Dublin Villager

Bridge Park East

Preliminary plans for 30.9 acres approved


Preliminary plans for seven blocks of mixed-use development on about 30 acres on the east side of Riverside Drive north of state Route 161 won city approval last week.

A basic development plan and preliminary plat for 30.9 acres of mixed-use development in the Bridge Street District's Scioto River corridor that will go by the name Bridge Park East was unanimously approved by Dublin Planning and Zoning Commission members last week.

The basic development plan "sets the tone for public-realm streets, block layout and lots for development," said Dublin Planner Rachel Ray. "It's the first of several more detailed plans."

The basic development plan approved by commission members lays out plans for three new streets, seven blocks and private drives.

"Tonight is more about the big picture: the location of the buildings (and) location of the streets," said Nelson Yoder, applicant representative.

The blocks will be a part of the shopping corridor planned for the area, carrying a mixture of retail, restaurants, office space and residential.

The development is aiming for a walkable, urban environment and includes on-street parallel parking, large sidewalks that could accommodate outdoor dining and a cycle track.

A few people voiced concerns, however, about including a cycle track in the plans.

"I'm not sure putting a cycle track in this area is a good idea," said Amy Salay, council representative to the commission.

Salay said a cycle track might not mix with an environment of people walking, eating and window shopping in the area.

"We want people to slow down and not be riding by fast through this area," she said.

Yoder said the cycle track on each side of roads such as John Shields Parkway, pushes the buildings further apart, which is in contrast with the urban environment they're going for.

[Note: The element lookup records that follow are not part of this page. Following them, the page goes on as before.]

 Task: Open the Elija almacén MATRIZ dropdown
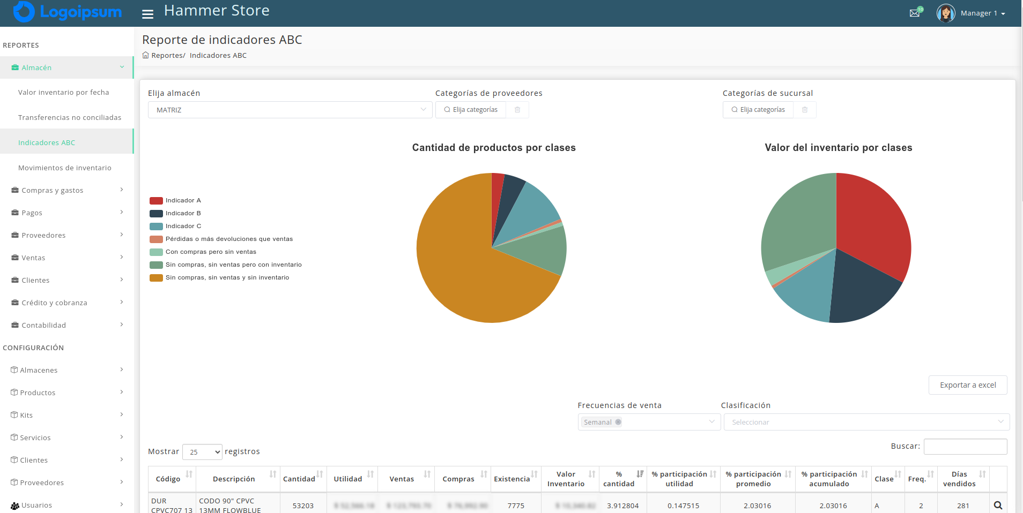click(290, 110)
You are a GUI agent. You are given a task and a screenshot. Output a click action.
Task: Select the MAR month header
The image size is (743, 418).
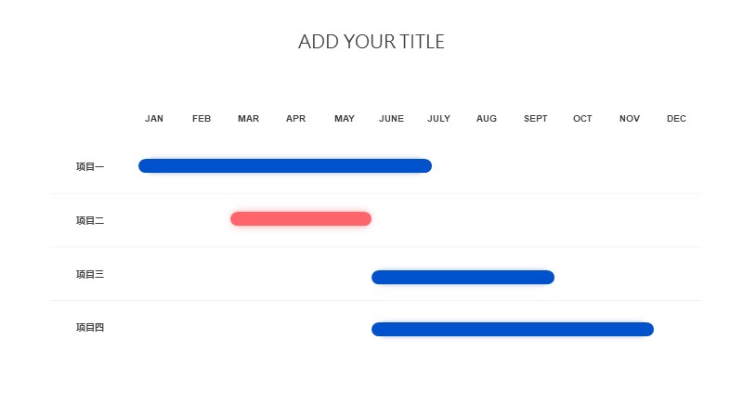click(x=248, y=119)
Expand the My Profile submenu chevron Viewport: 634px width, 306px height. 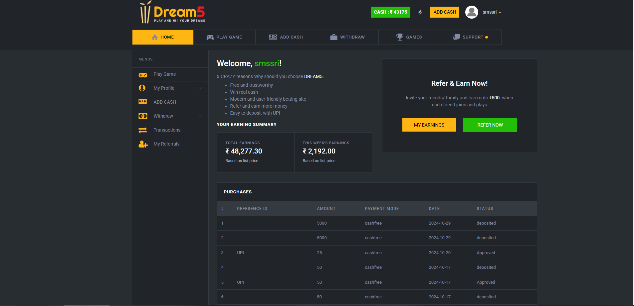tap(200, 88)
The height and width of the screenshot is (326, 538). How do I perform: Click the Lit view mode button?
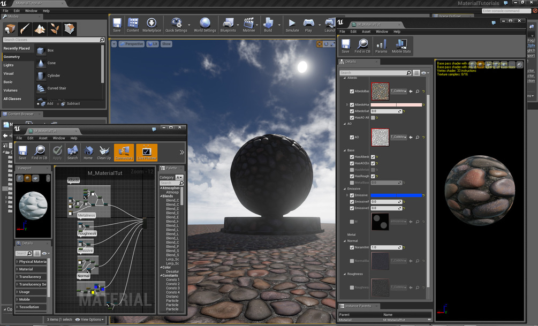(153, 44)
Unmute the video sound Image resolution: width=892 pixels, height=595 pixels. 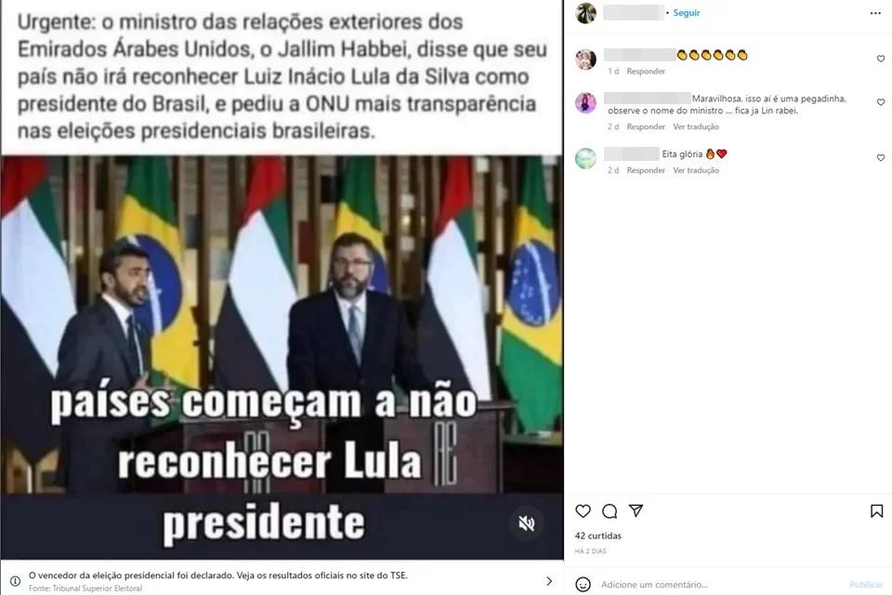(x=527, y=523)
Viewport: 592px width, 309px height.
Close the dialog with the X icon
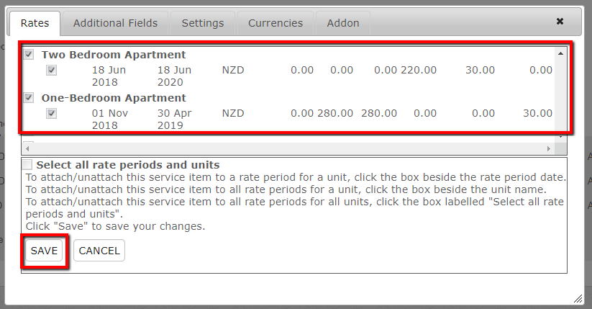point(560,21)
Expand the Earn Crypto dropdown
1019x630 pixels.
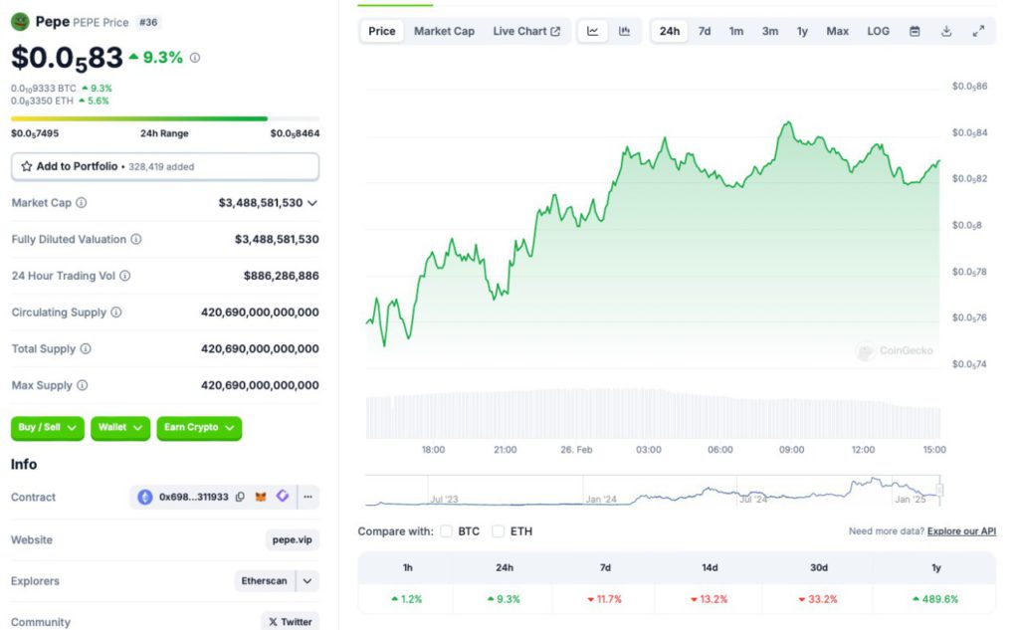click(199, 428)
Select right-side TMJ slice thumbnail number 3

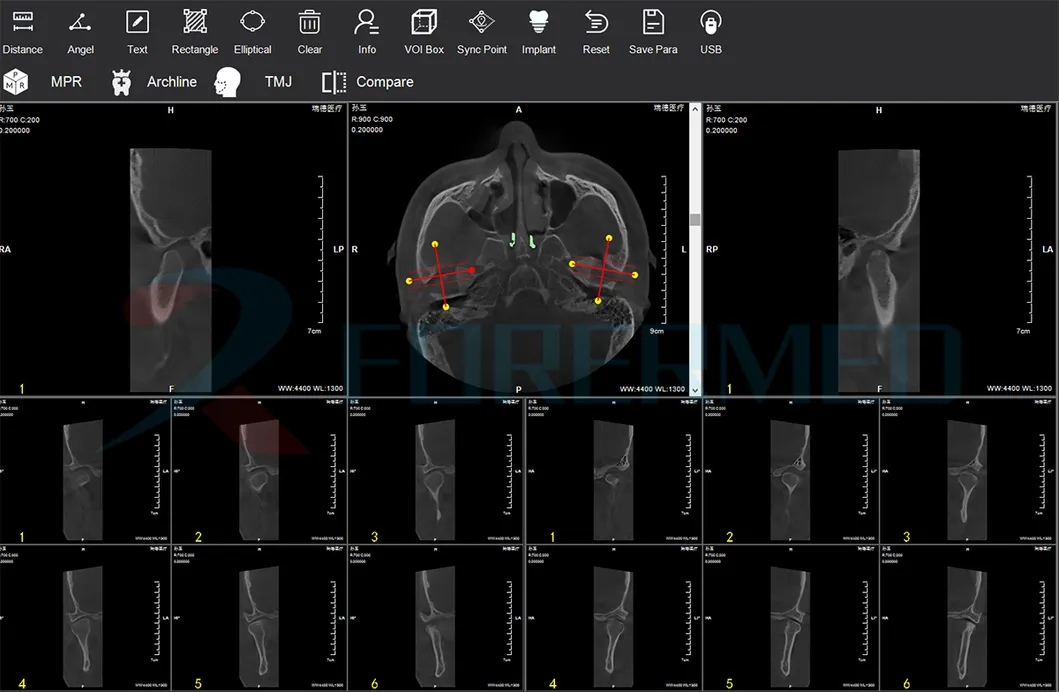click(968, 471)
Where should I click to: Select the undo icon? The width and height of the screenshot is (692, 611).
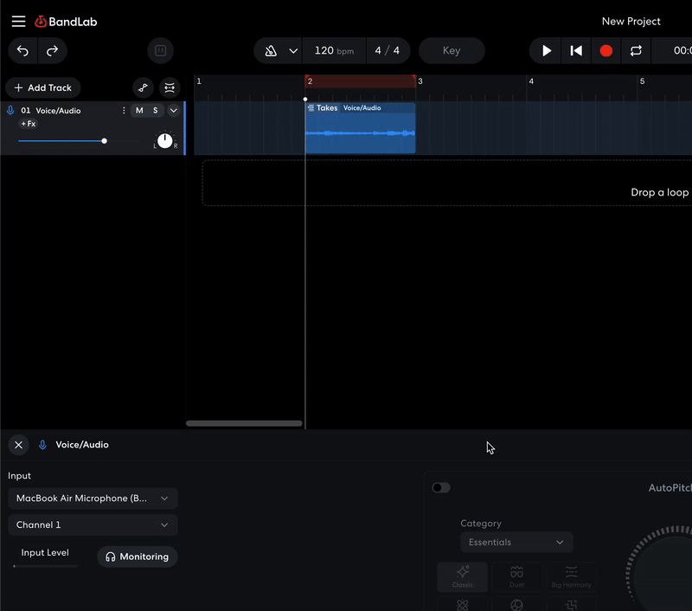22,50
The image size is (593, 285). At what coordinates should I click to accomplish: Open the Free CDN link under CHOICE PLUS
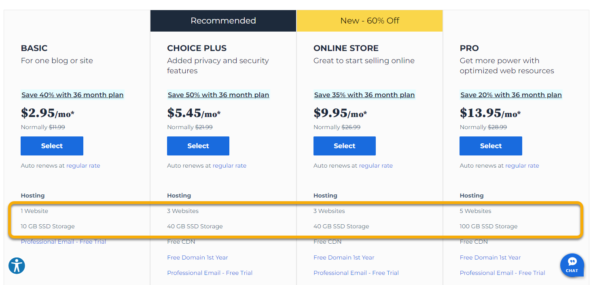click(181, 241)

The buildings in this area of the Bridge Street District could be as much as 135 to 140 feet apart; most historic areas have buildings about 90 feet apart, Yoder said.

Others, however, supported the cycle track.

"The notion of eliminating the cycle track I can't disagree with more," said John Hardt a commission member.

"This district was supposed to accommodate a wide variety of transportation modes ... . The point of the cycle track is to generate safety," Hardt said.

"I think the cycle track will be used more for families," said Todd Zimmerman, a commission member. "The hardcore riders are going to ride on the street."

Despite some concerns on sidewalk width and the cycle track, basic plans were approved, although it is only the first step in the process.

The next step for Bridge Park East would be development plan review and platting, followed by applications for a basic site plan and site plan review for buildings, all of which will go before the Planning and Zoning Commission.

Dublin's economic development department is also working on a development agreement with Bridge Park East developer Crawford Hoying and will go before City Council soon, Ray said.